# Work instruction:
Work through the data below and copy out every line where "status" is found.

# Records for the exercise:

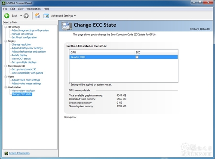This screenshot has width=215, height=159.
Task: Select the Quadro 5000 row
Action: 123,57
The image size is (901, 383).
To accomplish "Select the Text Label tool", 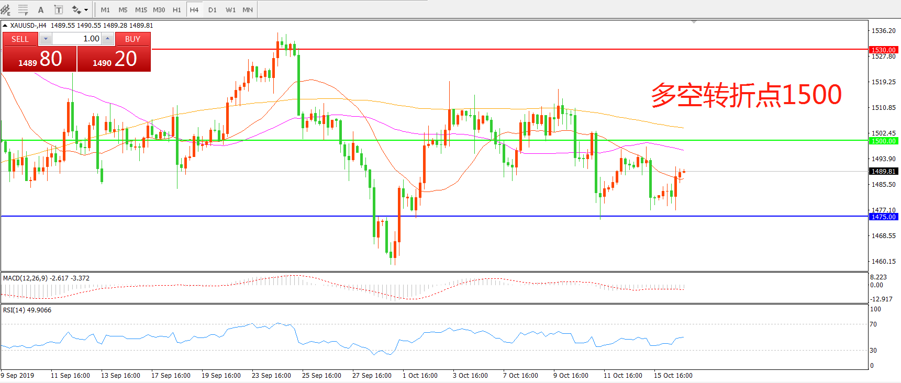I will (x=59, y=10).
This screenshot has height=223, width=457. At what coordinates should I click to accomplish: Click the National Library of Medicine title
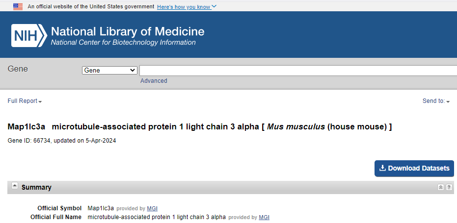(128, 32)
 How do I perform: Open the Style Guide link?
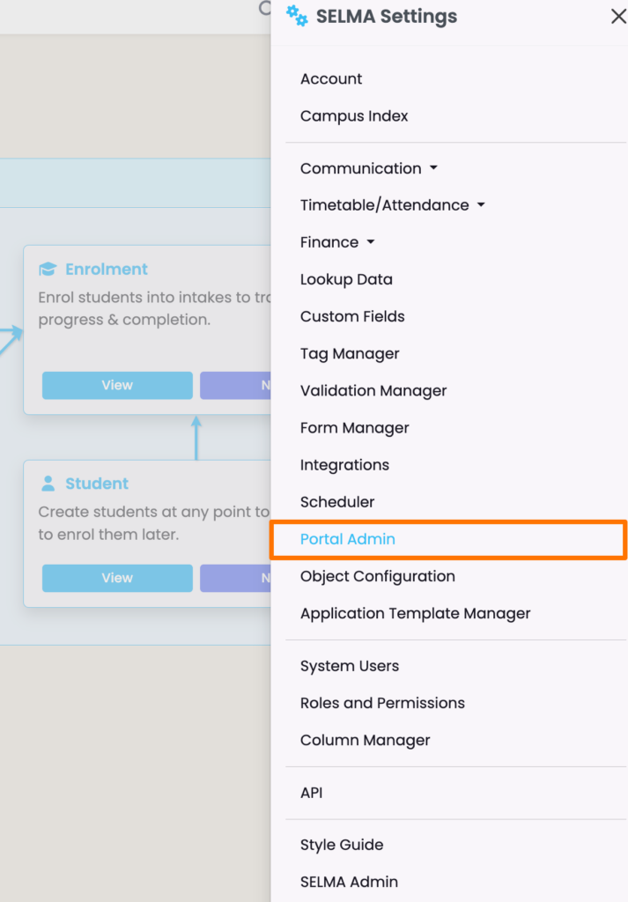(342, 845)
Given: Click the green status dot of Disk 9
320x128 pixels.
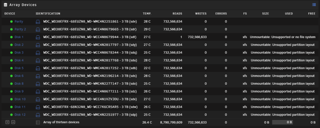Looking at the screenshot, I should point(12,92).
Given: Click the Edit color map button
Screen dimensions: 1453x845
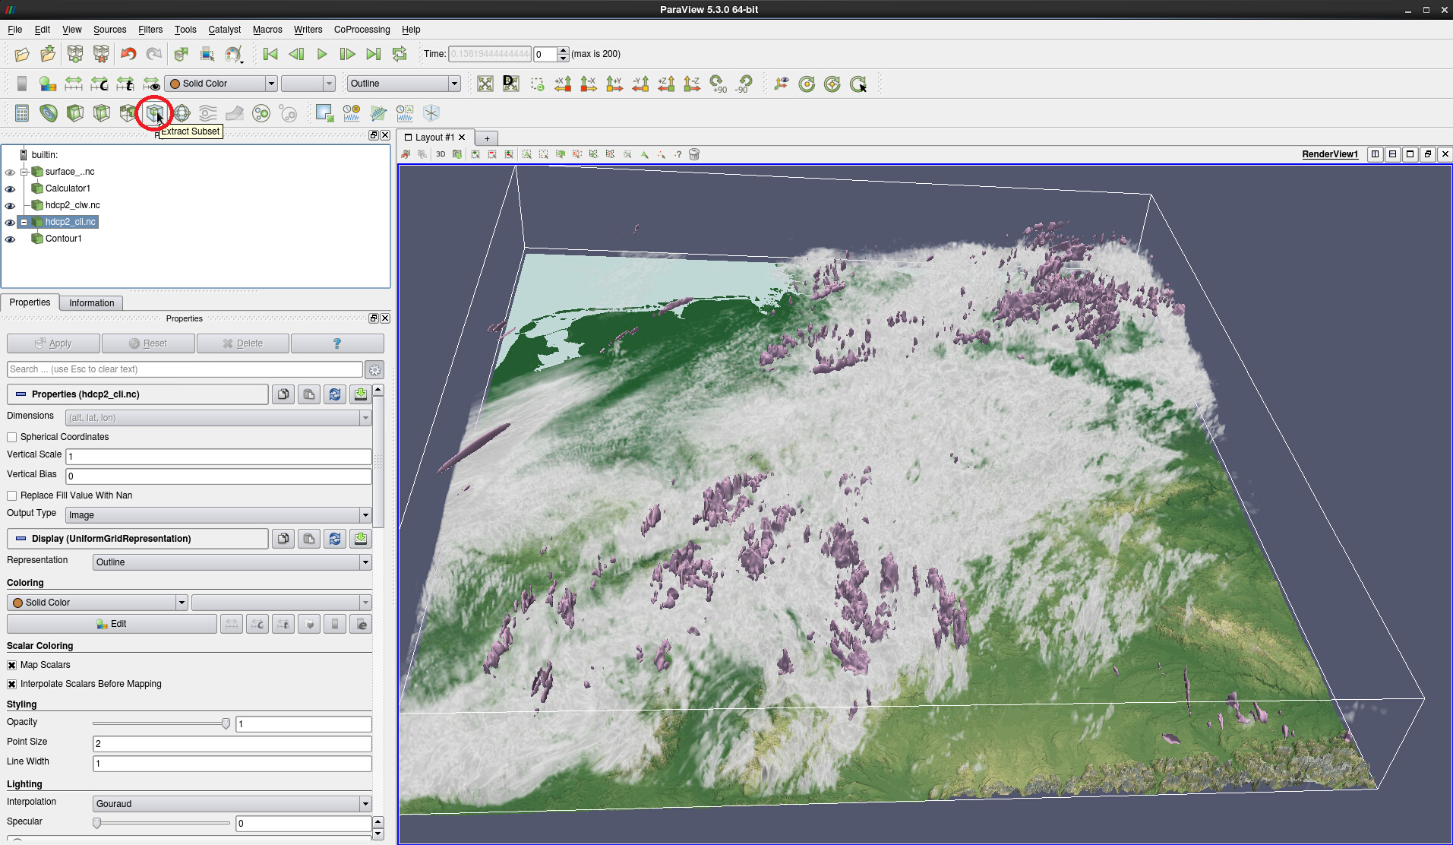Looking at the screenshot, I should pos(112,624).
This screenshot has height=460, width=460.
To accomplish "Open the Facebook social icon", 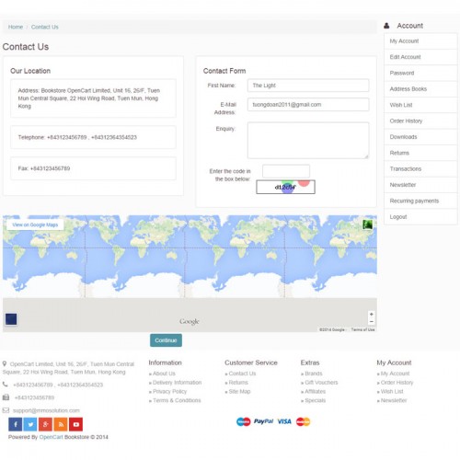I will (16, 424).
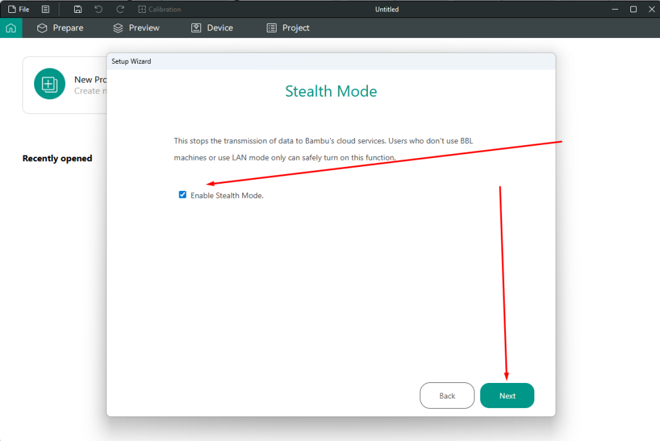Click the Project document icon
660x441 pixels.
pyautogui.click(x=271, y=28)
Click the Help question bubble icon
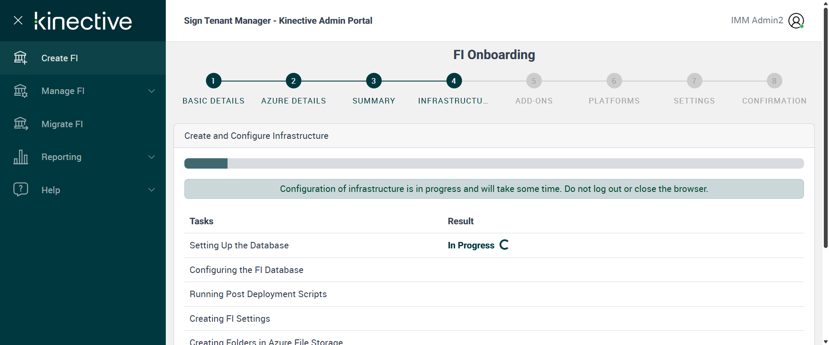 (x=20, y=190)
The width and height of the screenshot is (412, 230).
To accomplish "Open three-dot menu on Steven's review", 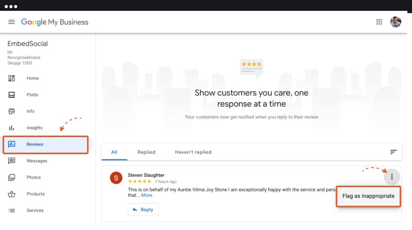I will (x=392, y=177).
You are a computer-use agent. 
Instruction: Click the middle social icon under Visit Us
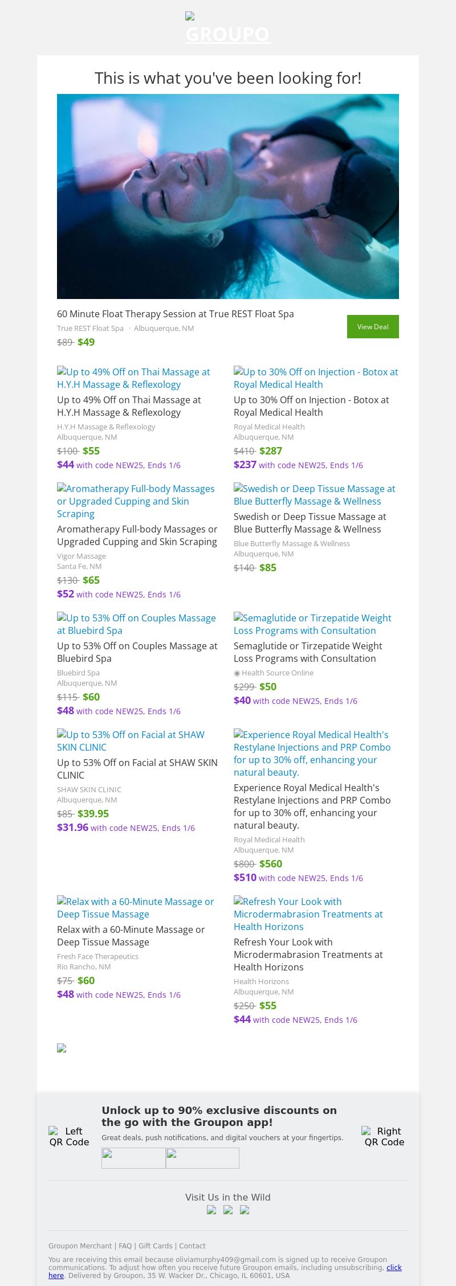pyautogui.click(x=228, y=1210)
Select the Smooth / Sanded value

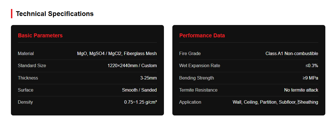coord(140,90)
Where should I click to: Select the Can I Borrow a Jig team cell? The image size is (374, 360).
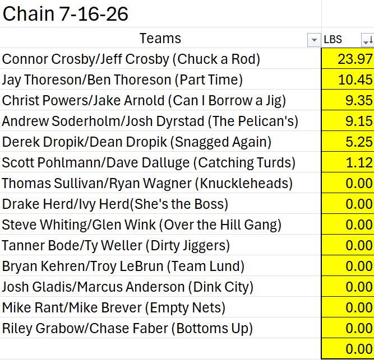[160, 100]
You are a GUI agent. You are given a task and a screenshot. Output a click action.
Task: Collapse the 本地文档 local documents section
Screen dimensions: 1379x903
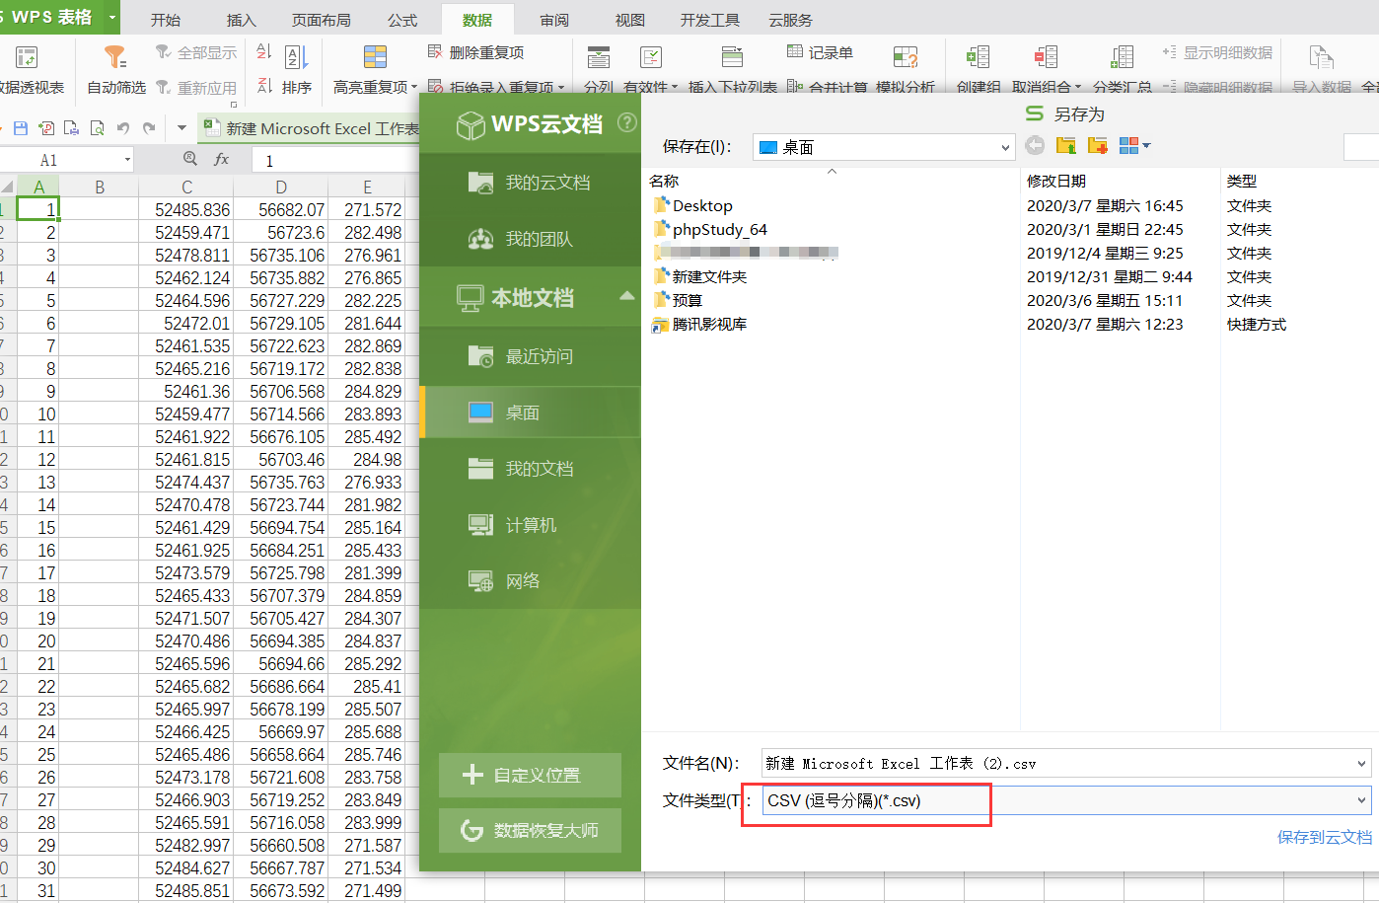[x=626, y=296]
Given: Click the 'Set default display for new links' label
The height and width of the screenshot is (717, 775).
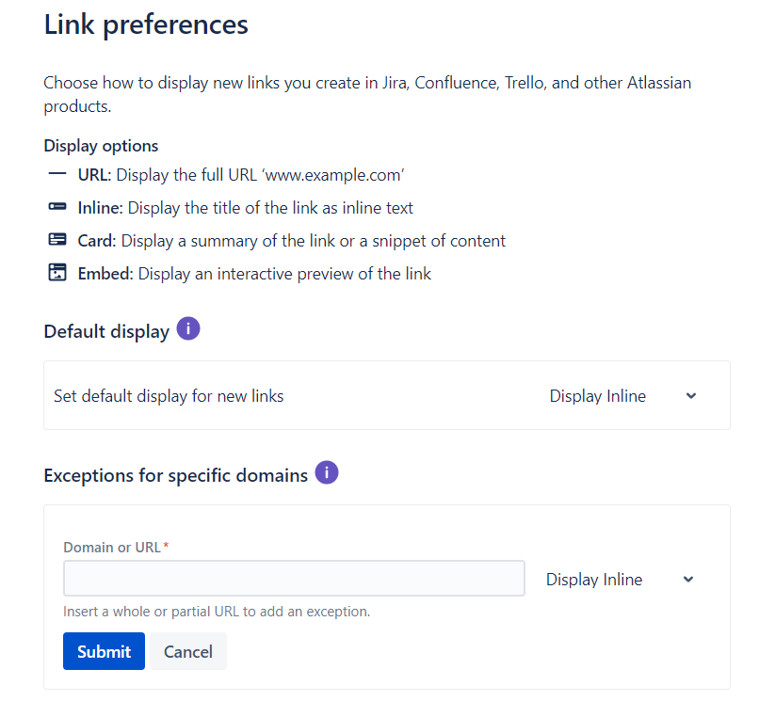Looking at the screenshot, I should (x=169, y=396).
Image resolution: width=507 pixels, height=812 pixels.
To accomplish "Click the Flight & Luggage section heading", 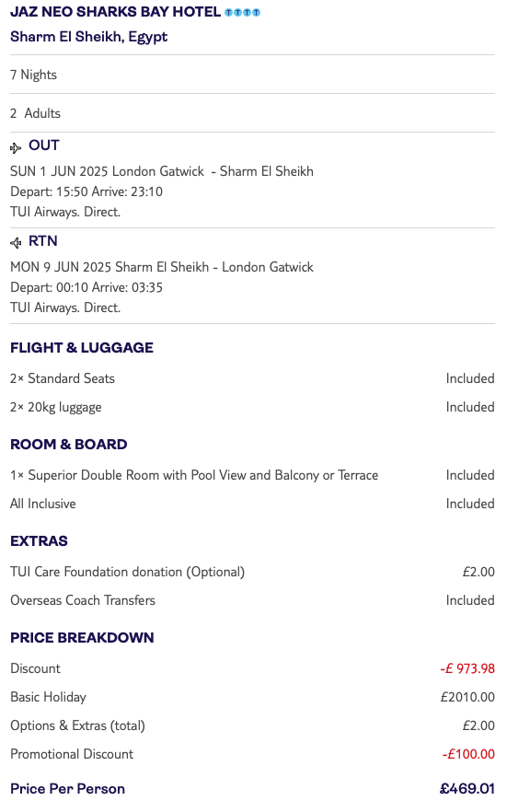I will (x=82, y=347).
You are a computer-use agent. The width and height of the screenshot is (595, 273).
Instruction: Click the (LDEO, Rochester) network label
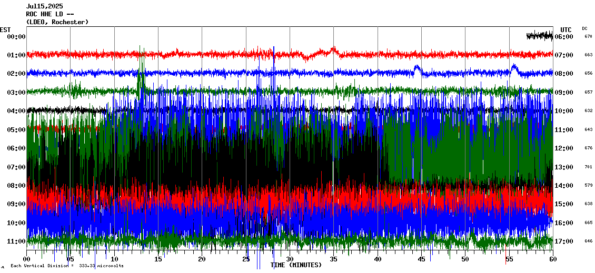(57, 22)
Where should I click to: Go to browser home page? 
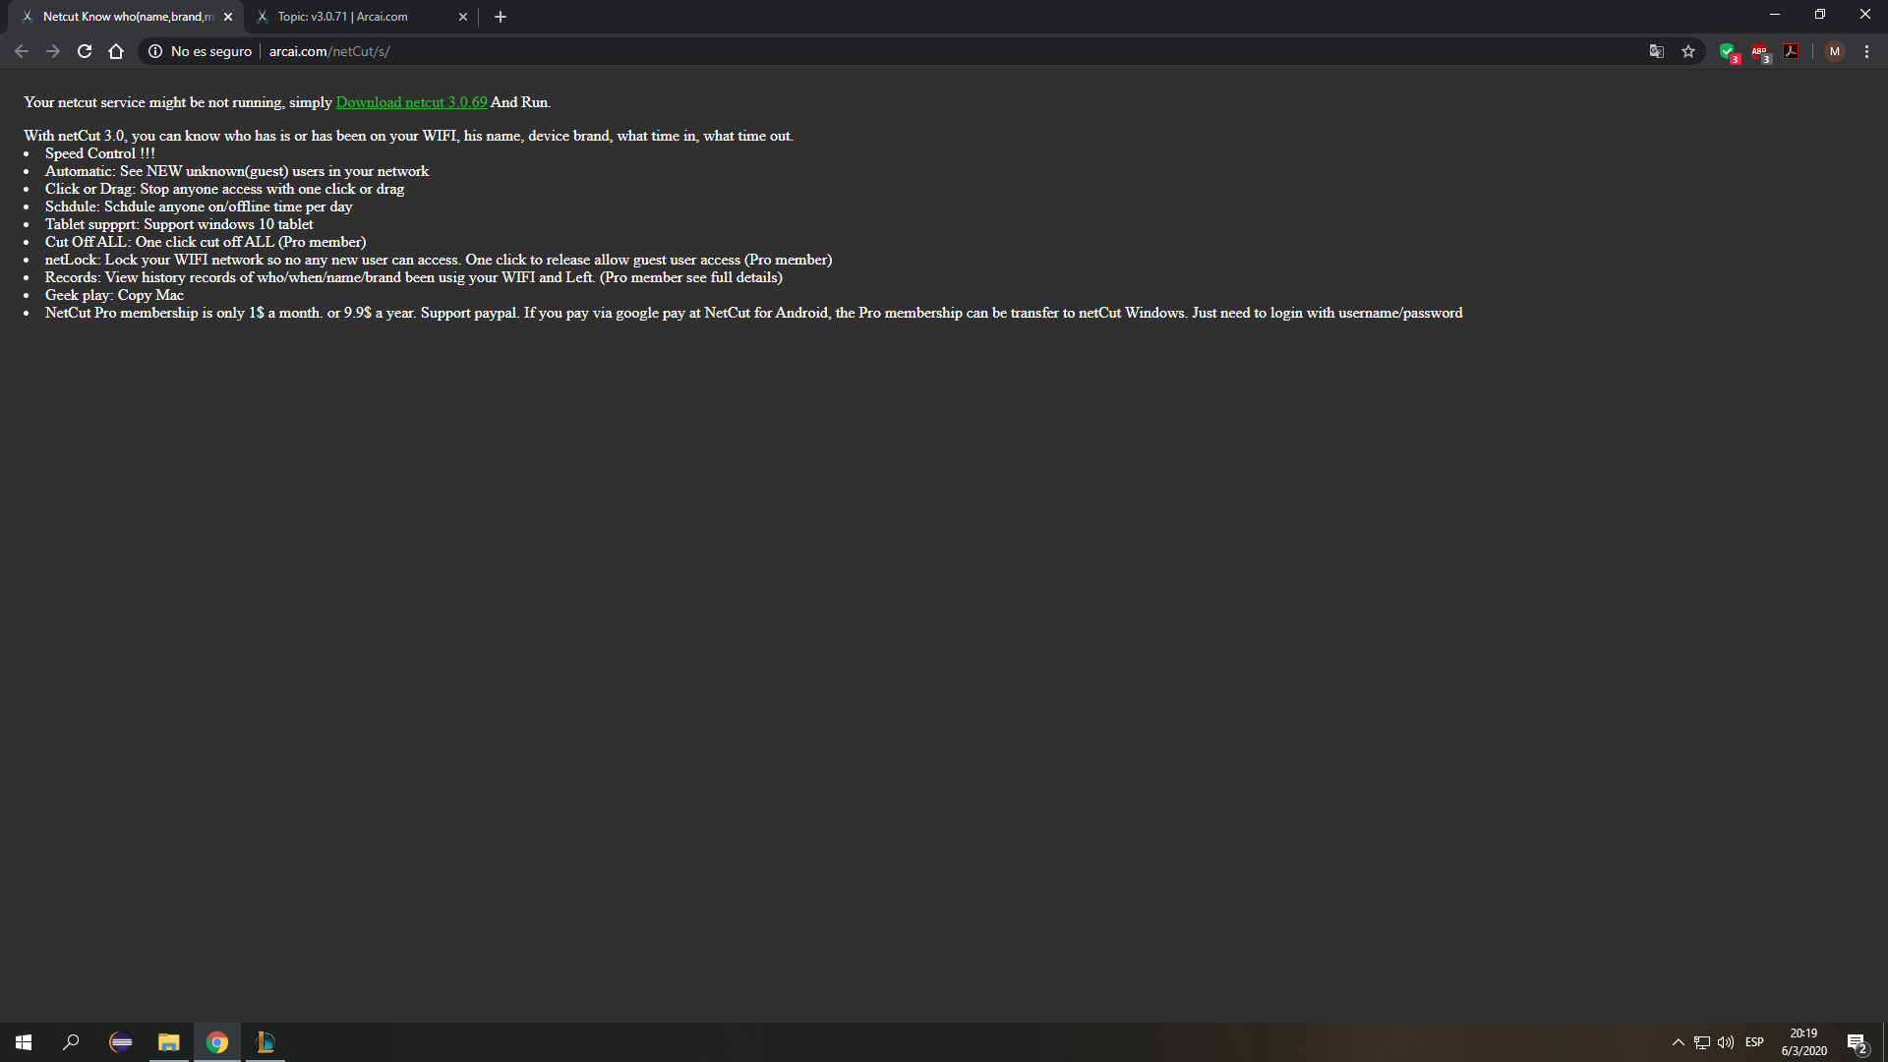point(116,51)
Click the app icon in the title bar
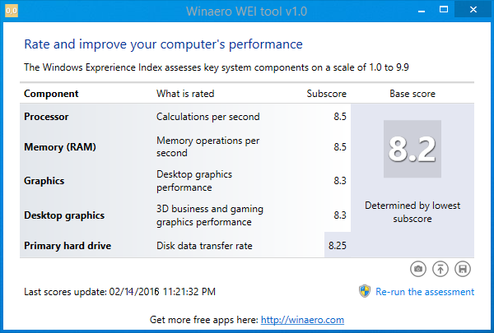The image size is (494, 333). point(11,11)
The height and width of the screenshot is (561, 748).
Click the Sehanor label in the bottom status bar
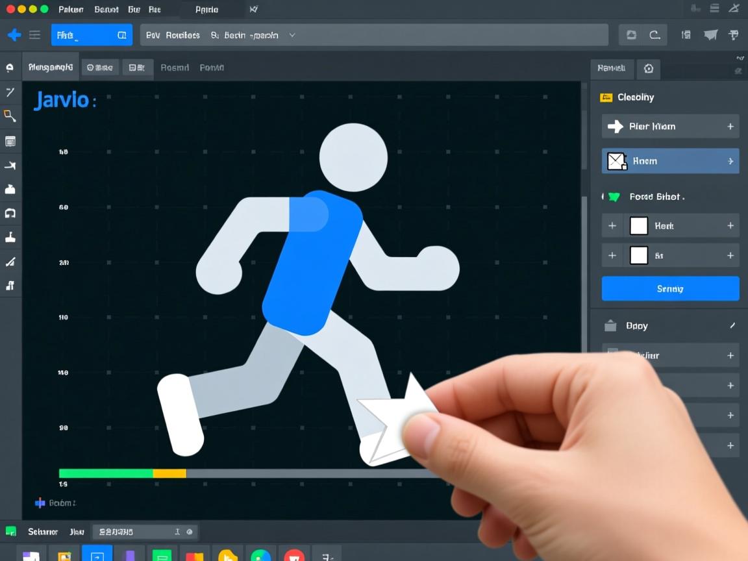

# Response:
Given: Click the green status dot of Disk 9
Click the Sehanor label in the bottom status bar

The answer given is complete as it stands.